En agosto de este año, el grupo chileno Los Jaivas cumplirá 54 años de una azarosa vida en los terrenos del rock. En ese tiempo ha habido cambios de alineación, sinsabores y contrariedades; sin embargo, la honestidad es una cualidad que no ha variado en más de cinco décadas y ello le ha valido a la agrupación, además de muchos seguidores, respeto.

Actualmente están integrados por Juanita Parra (batería), Mario Mutis (bajo), Claudio Parra (piano), Carlos Cabezas (voz), Francisco Bosco (saxofón y otros) y Alan Reale (guitarra) y el 18 de marzo, luego de una prolongada ausencia, regresarán a la Ciudad de México.

Claudio Parra recuerda: “Nunca hemos hecho una gira nacional. Hemos estado en cosas muy puntuales, en Guadalajara, en otros estados. En el DF, la primera vez que estuvimos fue en 1984, en un festival cuyo nombre ahora no recuerdo”.

Los Jaivas son una de las primeras agrupaciones del mundo en mezclar las raíces de su folclor con el rock. A ellos les tocó vivir un momento dorado del rock chileno previo al golpe de estado de 1973; después de ese año, la banda se exilió por muchos años de su país para convertirse en trotamundos.

“En ese momento estábamos por hacer nuestra primera gira nacional que iba a ser a Argentina. Las fronteras se cerraron y a fines de septiembre se abrieron de nuevo y como ya teníamos preparada la gira, salimos en ese momento. Viajábamos con toda la familia y cuando estábamos en Argentina, decidimos quedarnos allá. Vivimos cuatro años en Buenos Aires y después de eso vino el golpe de estado en ese país y decidimos irnos a vivir a Europa, a París. Después de la muerte de nuestro baterista [Gabriel Parra], regresamos a Chile cuando ya se había terminado la dictadura y a partir del 95 estamos en nuestra tierra”, comenta Parra.

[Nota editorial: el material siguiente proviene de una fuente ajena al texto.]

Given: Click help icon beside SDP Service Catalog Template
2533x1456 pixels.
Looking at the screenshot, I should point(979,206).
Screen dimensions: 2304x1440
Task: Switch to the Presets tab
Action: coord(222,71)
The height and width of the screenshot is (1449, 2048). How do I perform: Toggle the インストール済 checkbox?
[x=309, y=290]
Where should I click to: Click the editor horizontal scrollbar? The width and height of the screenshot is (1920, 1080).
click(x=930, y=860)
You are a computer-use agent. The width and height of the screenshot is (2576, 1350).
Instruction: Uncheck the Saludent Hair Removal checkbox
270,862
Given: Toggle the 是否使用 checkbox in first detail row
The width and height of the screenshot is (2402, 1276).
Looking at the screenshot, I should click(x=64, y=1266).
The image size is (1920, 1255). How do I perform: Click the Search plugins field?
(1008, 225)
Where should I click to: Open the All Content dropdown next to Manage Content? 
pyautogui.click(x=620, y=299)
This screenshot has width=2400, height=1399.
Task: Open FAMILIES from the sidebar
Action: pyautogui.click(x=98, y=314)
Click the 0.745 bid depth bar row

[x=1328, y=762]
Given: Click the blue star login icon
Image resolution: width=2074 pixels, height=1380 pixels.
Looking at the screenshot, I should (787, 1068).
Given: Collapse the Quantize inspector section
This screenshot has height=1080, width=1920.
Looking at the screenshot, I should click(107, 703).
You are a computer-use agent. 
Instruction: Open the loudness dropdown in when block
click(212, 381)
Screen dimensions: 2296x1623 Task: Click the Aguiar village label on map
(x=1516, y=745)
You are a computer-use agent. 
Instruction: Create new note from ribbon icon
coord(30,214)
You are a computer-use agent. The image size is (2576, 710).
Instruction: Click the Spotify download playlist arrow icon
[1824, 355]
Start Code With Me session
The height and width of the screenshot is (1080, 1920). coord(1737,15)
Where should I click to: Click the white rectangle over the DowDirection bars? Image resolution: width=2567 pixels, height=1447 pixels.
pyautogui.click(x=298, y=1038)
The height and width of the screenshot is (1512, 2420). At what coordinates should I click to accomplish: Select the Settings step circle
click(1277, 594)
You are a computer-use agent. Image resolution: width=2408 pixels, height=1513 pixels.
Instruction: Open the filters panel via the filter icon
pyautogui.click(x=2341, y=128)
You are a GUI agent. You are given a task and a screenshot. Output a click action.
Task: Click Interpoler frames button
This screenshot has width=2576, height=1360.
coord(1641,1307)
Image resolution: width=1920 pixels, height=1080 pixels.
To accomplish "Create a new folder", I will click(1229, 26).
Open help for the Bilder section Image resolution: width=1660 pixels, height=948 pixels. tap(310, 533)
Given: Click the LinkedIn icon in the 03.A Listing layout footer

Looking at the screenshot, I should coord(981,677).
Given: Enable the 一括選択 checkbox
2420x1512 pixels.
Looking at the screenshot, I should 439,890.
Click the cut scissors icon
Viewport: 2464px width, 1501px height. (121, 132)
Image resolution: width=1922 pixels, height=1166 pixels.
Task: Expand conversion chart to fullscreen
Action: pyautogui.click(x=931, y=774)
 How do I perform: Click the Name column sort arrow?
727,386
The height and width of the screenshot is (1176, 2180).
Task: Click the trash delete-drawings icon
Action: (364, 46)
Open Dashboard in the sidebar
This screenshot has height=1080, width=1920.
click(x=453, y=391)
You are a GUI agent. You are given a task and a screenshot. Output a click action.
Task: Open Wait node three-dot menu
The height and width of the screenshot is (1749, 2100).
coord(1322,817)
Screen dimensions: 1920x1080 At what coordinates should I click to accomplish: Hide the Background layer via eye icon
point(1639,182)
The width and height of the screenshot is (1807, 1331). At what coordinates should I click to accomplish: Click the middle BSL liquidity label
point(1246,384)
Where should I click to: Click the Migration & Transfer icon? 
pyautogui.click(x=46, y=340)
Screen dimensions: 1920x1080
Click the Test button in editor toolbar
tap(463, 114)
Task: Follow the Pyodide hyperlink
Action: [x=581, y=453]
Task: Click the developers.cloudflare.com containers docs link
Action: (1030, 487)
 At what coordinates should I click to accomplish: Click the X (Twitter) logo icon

Cuando se le pregunta acerca del por qué de la vigencia de Los Jaivas, responde luego de meditarlo brevemente y dice: “La verdad, solamente nos maravillamos cuando salimos a tocar y hay mucha gente y ésta nos manifiesta su cariño porque hay reunidas varias generaciones. ¿Por qué pasa eso?  Es bastante mágico. Sentimos que hemos tratado de hacer el trabajo de la forma más honesta posible y siempre nos sentimos hijos de esta tierra, de este continente y ese espíritu continental lo hemos tratado de difundir y mantener”.

No obstante su larga trayectoria, los chilenos no han logrado la masividad. En los ámbitos del progresivo se les reconoce su trabajo, pero no han conseguido romper esa barrera impuesta por los mercados anglosajones. Al respecto señala Parra: “Nosotros por cosas del destino hemos decidido ser autogestores. Cuando empezamos a tocar, hacíamos improvisaciones, cosas muy experimentales, todo la gente, revistas, estaciones de radio y discográficas nos veían raros, les resultábamos incomprensibles. Nadie quería grabar ese tipo de música, así que lo hicimos nosotros y desde entonces la autogestión ha sido nuestro camino. Cuando vivimos  en Argentina, hicimos un contrato con la EMI Odeón y con ellos grabamos dos discos, los únicos que no nos pertenecen. El resto es autoproducido y esa misma forma de trabajar ha hecho que nos cueste manejarnos, porque nosotros tomamos todas las decisiones y las multinacionales no nos tienen a su disposición. Esa autogestión hace que nos veamos poco manejables”.

Claudio Parra señala que regresar a México es un gusto y que vienen a entregar lo mejor. “Los Jaivas tenemos un sonido, pero no nos estancamos. Seguimos a la búsqueda. Para nosotros la honestidad es muy importante, esa siempre ha sido nuestra guía”, concluye.

Los Jaivas, Festival Vive Latino, Carpa Intolerante, domingo 18 de marzo.